KBRA Affirms Ratings for Oriental Bank
10 Jan 2025 | New York
KBRA affirms the deposit and senior unsecured debt ratings of BBB+ and the short-term deposit and debt ratings of K2 for Oriental Bank ("the bank"). Oriental Bank is a wholly-owned subsidiary of Oriental Financial Group (NYSE: OFG), a financial holding company domiciled in Puerto Rico (“PR” or “the Commonwealth”). The Outlook for all long-term ratings is Stable.
Key Credit Considerations
The key driver of the ratings for Oriental Bank remains tied to the ongoing economic recovery in PR, driven by the continued inflow of federal funds (primarily related to natural disasters), the preponderance of which have been invested in and remain targeted toward long-term growth and infrastructure projects. In 2023, unemployment in PR touched a cyclical, multi-year low and remains low – especially versus historical standards. The expansion of the Child Tax Credit to PR families in 2021 has strengthened household finances, bolstered consumer spending, and introduced more citizenry into the banking system, all further buoying the local economy.
Management’s stewardship of the bank in a period of substantial unforeseen and severe natural disasters, as well as the COVID era disruptions and economic dislocation caused by the Commonwealth’s debt default in 2016, also remains a pivotal rating factor. Bank regulatory capital levels further underpin the current ratings and are expected to remain in the current ranges, although most likely at their cyclical peak levels. KBRA recognizes that the combination of both strong capital levels and recent operating performance has created a more resilient banking franchise, particularly in the context of an uncertain U.S. interest rate and economic outlook, and the bank’s mostly steady growth in U.S. based commercial lending the past few years, which has not been tested by traditional cyclical economic downturn.

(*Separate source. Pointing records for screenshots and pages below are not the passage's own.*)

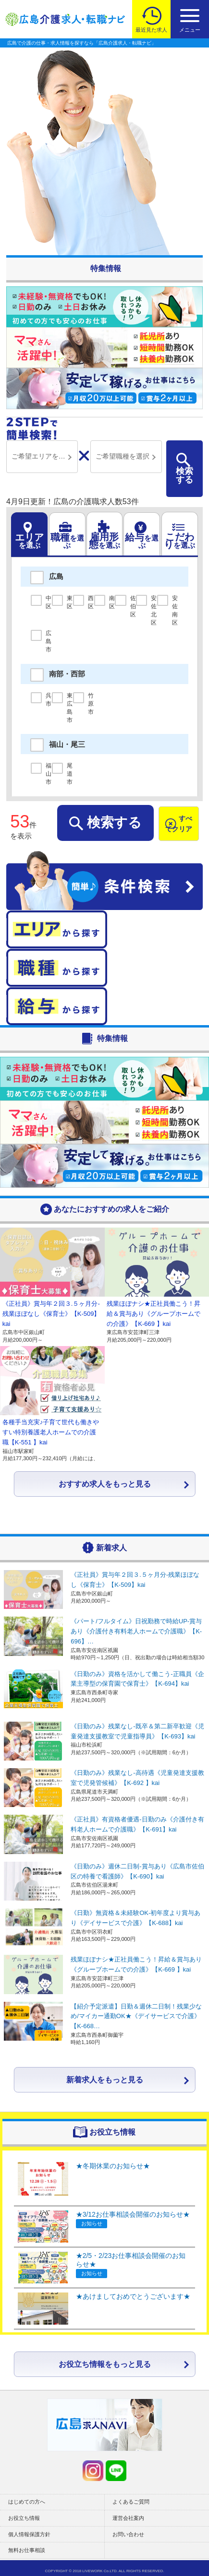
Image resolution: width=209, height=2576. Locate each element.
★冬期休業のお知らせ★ (113, 2166)
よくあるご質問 (130, 2502)
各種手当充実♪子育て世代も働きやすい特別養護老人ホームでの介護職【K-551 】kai (50, 1432)
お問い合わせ (128, 2534)
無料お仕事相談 (26, 2550)
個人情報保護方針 (29, 2534)
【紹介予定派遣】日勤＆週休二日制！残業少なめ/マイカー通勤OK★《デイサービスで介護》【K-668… (136, 2016)
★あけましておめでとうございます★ (133, 2296)
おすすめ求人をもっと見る (105, 1484)
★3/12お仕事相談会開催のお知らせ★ (133, 2214)
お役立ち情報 (24, 2518)
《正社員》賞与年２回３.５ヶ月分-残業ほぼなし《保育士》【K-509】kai (51, 1313)
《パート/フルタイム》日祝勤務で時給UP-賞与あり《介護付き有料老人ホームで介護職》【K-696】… (136, 1631)
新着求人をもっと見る (104, 2080)
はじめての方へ (26, 2502)
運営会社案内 (128, 2518)
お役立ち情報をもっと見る (105, 2364)
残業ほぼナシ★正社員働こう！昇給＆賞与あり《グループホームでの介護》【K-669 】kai (153, 1313)
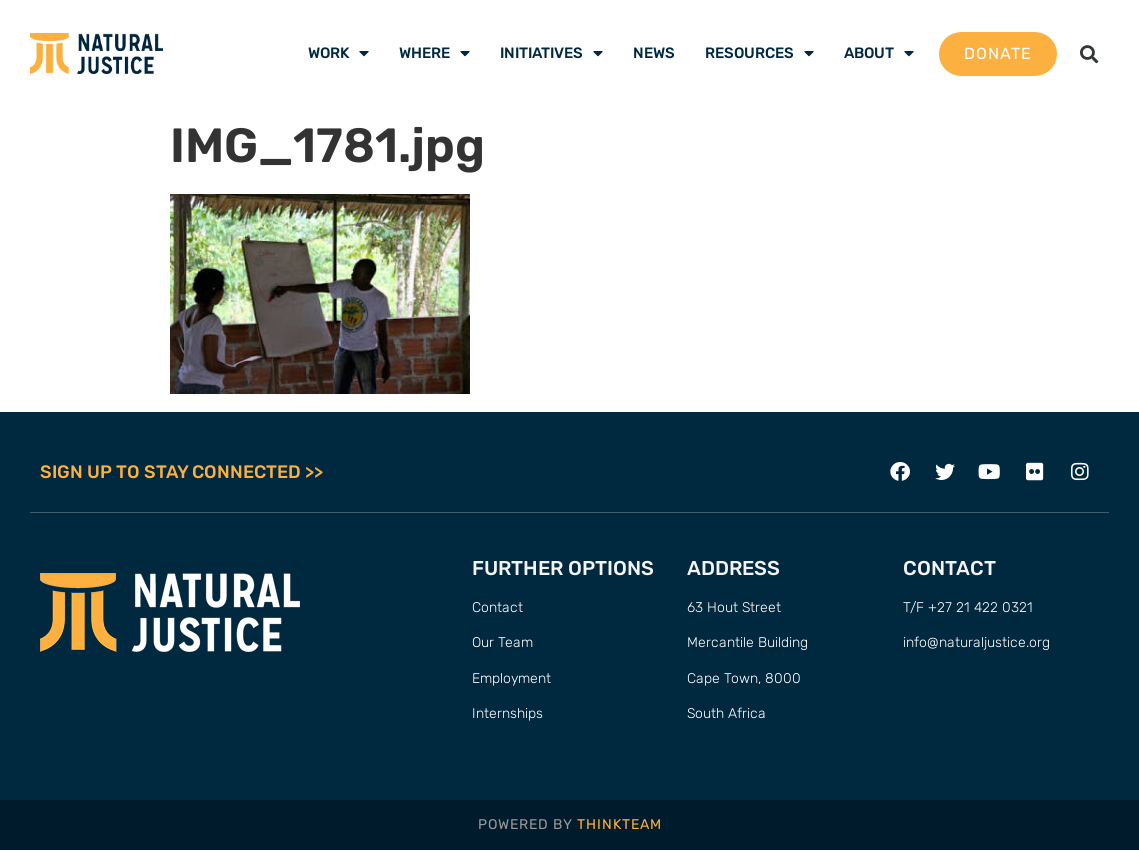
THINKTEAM (619, 824)
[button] (1088, 53)
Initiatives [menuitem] (551, 53)
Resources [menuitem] (759, 53)
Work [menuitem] (338, 53)
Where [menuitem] (434, 53)
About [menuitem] (879, 53)
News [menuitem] (654, 53)
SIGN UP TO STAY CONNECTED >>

Loan quality performance measures remain healthy, in a historical context, with the NPA and NCO ratios skewed to the lower end of the ranges reported in the past few years. Profitability continues to be robust, hinged to management’s disciplined risk-adjusted pricing of consumer loan portfolios, moderate cost of funds, aided by its sturdy base of noninterest-bearing deposits, and limited reliance on higher cost and potentially more volatile sources of funding.
Rating Sensitivities
The long-term ratings for the bank are well positioned. Ratings momentum would most likely be tied to the continued maintenance of above-peer regulatory capital ratios and earnings performance, in conjunction with PR’s ongoing economic recovery and a period of steady fiscal performance. Although unlikely, the ratings would most likely come under pressure if loan quality were to deteriorate beyond expectations such that KBRA needed to re-evaluate the efficacy of management’s loan underwriting and administration standards, or periodic loan losses (or provision expense) were to move structurally higher such that the bank’s historically robust bottom line earnings profile were to compress to below peer-like levels.